Efficient Pagination: Range-Based vs Skip/Limit

The skip() method is the default pagination approach, and it is terrible at scale. MongoDB must scan and discard all skipped documents. Page 1000 with 20 results per page means MongoDB scans and throws away 19,980 documents.

// Bad: O(n) performance that degrades with page depth
function paginateWithSkip(collection, page, pageSize, callback) {
  var skip = (page - 1) * pageSize;
  collection.find({ status: 'active' })
    .sort({ createdAt: -1 })
    .skip(skip)
    .limit(pageSize)
    .toArray(callback);
}

// Good: O(1) performance regardless of page depth
function paginateWithRange(collection, lastCreatedAt, pageSize, callback) {
  var query = { status: 'active' };
  if (lastCreatedAt) {
    query.createdAt = { $lt: lastCreatedAt };
  }

  collection.find(query)
    .sort({ createdAt: -1 })
    .limit(pageSize)
    .toArray(function(err, docs) {
      if (err) return callback(err);
      var nextCursor = docs.length > 0
        ? docs[docs.length - 1].createdAt
        : null;
      callback(null, { docs: docs, nextCursor: nextCursor });
    });
}

Range-based pagination requires an index on { status: 1, createdAt: -1 } and works by using the last seen value as a cursor. The client passes the createdAt value from the last document of the previous page, and MongoDB seeks directly to that position in the index. This is O(1) regardless of how deep into the result set you are.
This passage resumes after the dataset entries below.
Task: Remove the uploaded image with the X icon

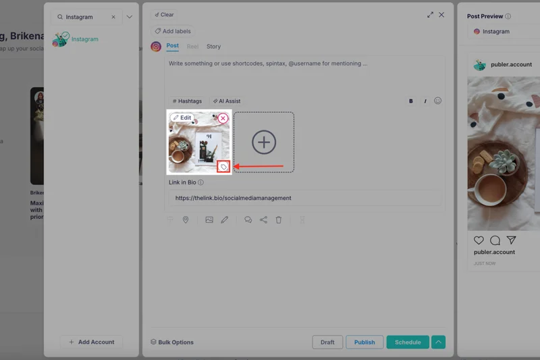Action: [x=223, y=118]
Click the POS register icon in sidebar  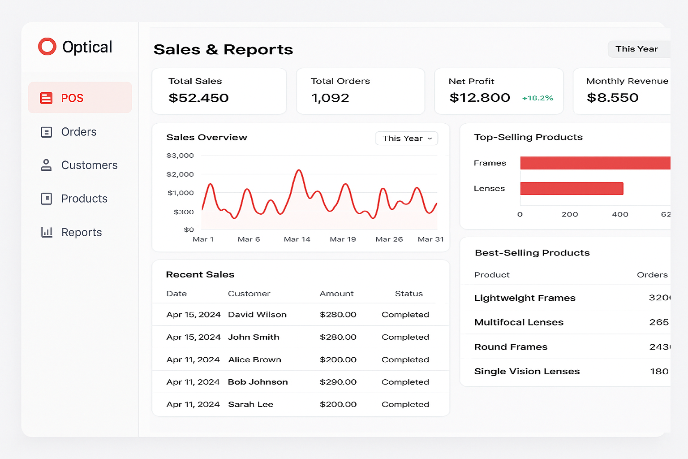[46, 98]
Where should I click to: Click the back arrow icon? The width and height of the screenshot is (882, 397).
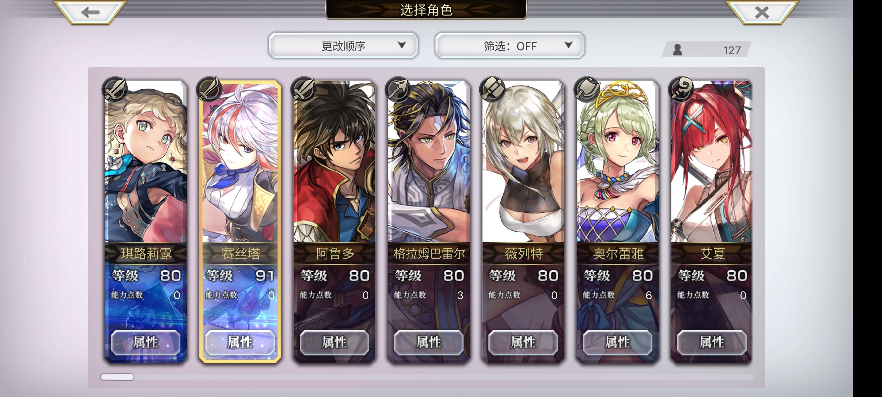tap(90, 12)
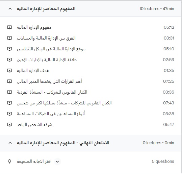Viewport: 182px width, 174px height.
Task: Click the video icon beside the 03:38 lecture
Action: 9,114
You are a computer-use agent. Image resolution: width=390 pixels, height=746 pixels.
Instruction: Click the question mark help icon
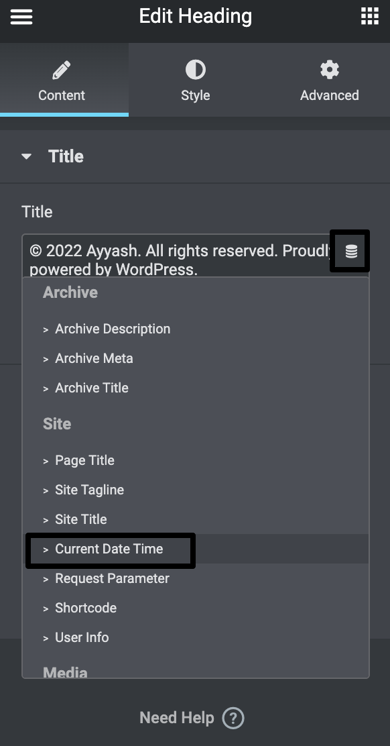pos(233,718)
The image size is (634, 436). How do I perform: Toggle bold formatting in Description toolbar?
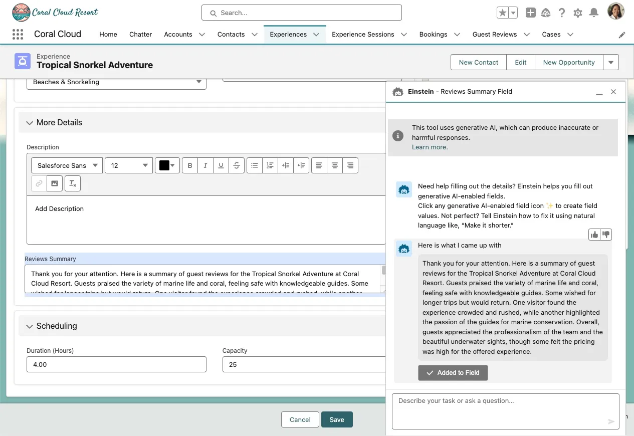click(190, 165)
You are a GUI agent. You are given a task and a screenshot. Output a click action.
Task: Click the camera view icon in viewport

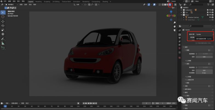click(x=174, y=30)
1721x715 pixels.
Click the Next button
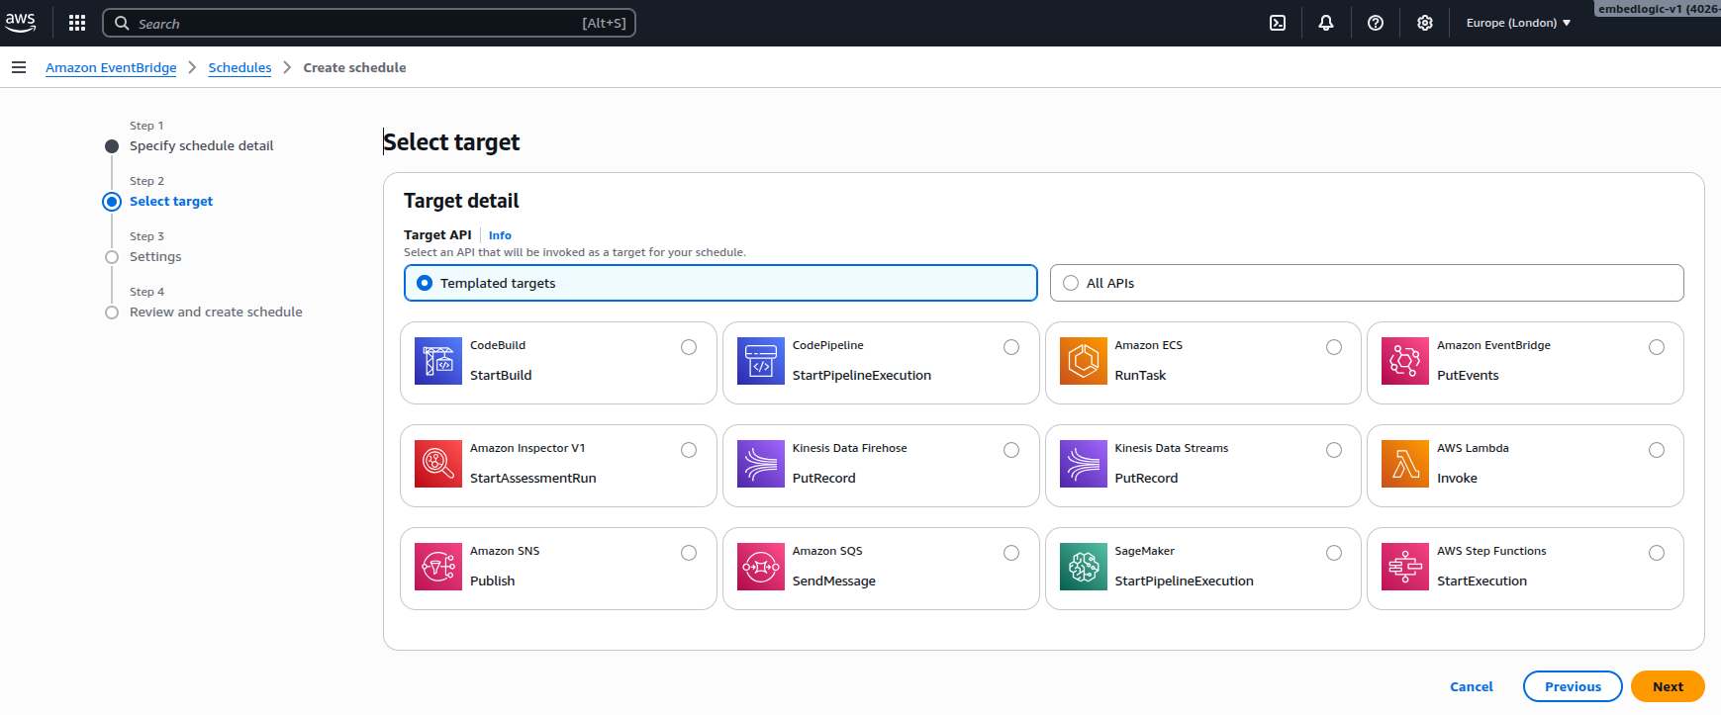tap(1667, 686)
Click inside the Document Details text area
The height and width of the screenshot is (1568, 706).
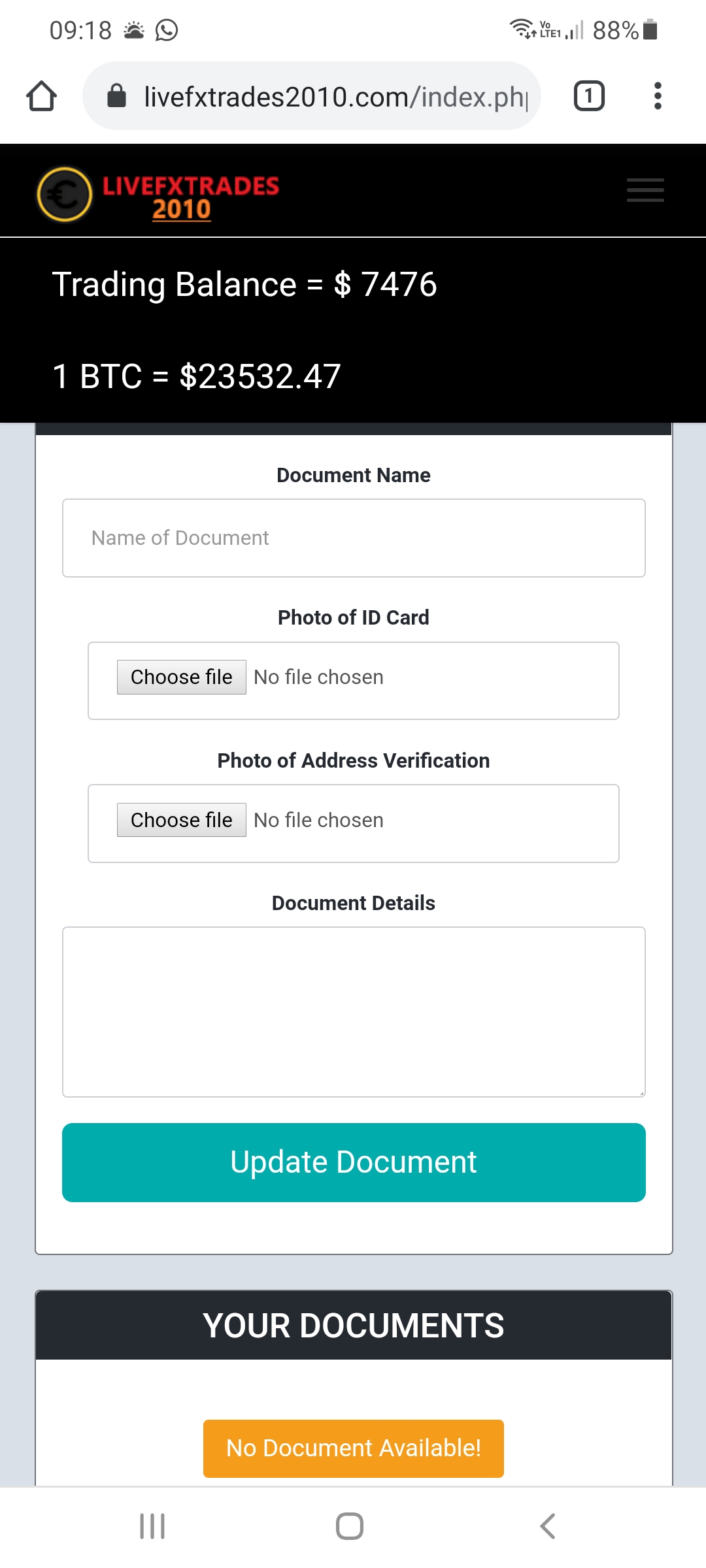(x=354, y=1011)
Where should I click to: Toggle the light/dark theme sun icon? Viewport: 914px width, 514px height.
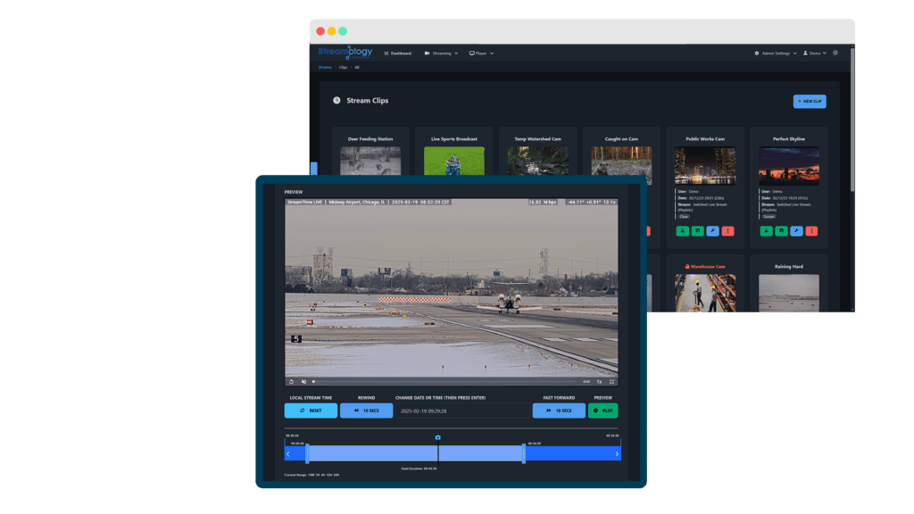[x=835, y=54]
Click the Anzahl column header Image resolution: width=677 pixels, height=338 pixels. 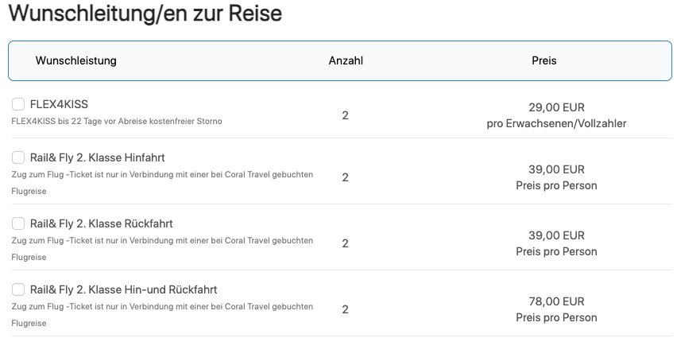pos(346,60)
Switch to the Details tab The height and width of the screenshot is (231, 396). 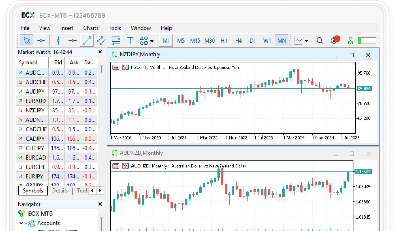pyautogui.click(x=60, y=191)
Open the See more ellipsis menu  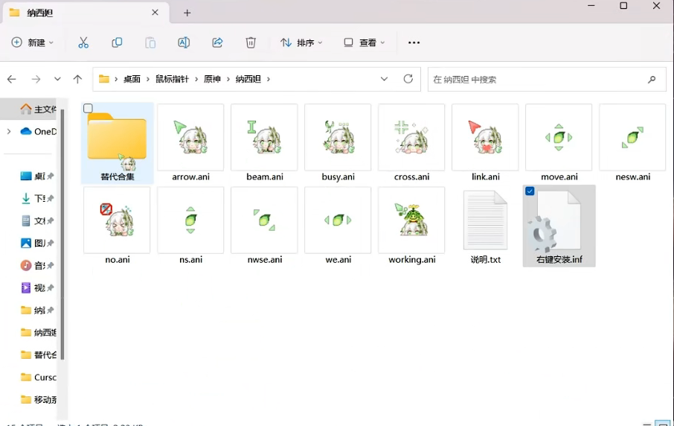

The tradeoff: range-based pagination does not support jumping to arbitrary pages. If your UI requires "go to page 47", you need skip/limit or a hybrid approach. For infinite scroll, API pagination, and feed-style interfaces, range-based is strictly superior.


WiredTiger Cache Configuration

WiredTiger, the default storage engine since MongoDB 3.2, uses an internal cache separate from the filesystem cache. By default, it claims 50% of available RAM minus 1GB, with a minimum of 256MB.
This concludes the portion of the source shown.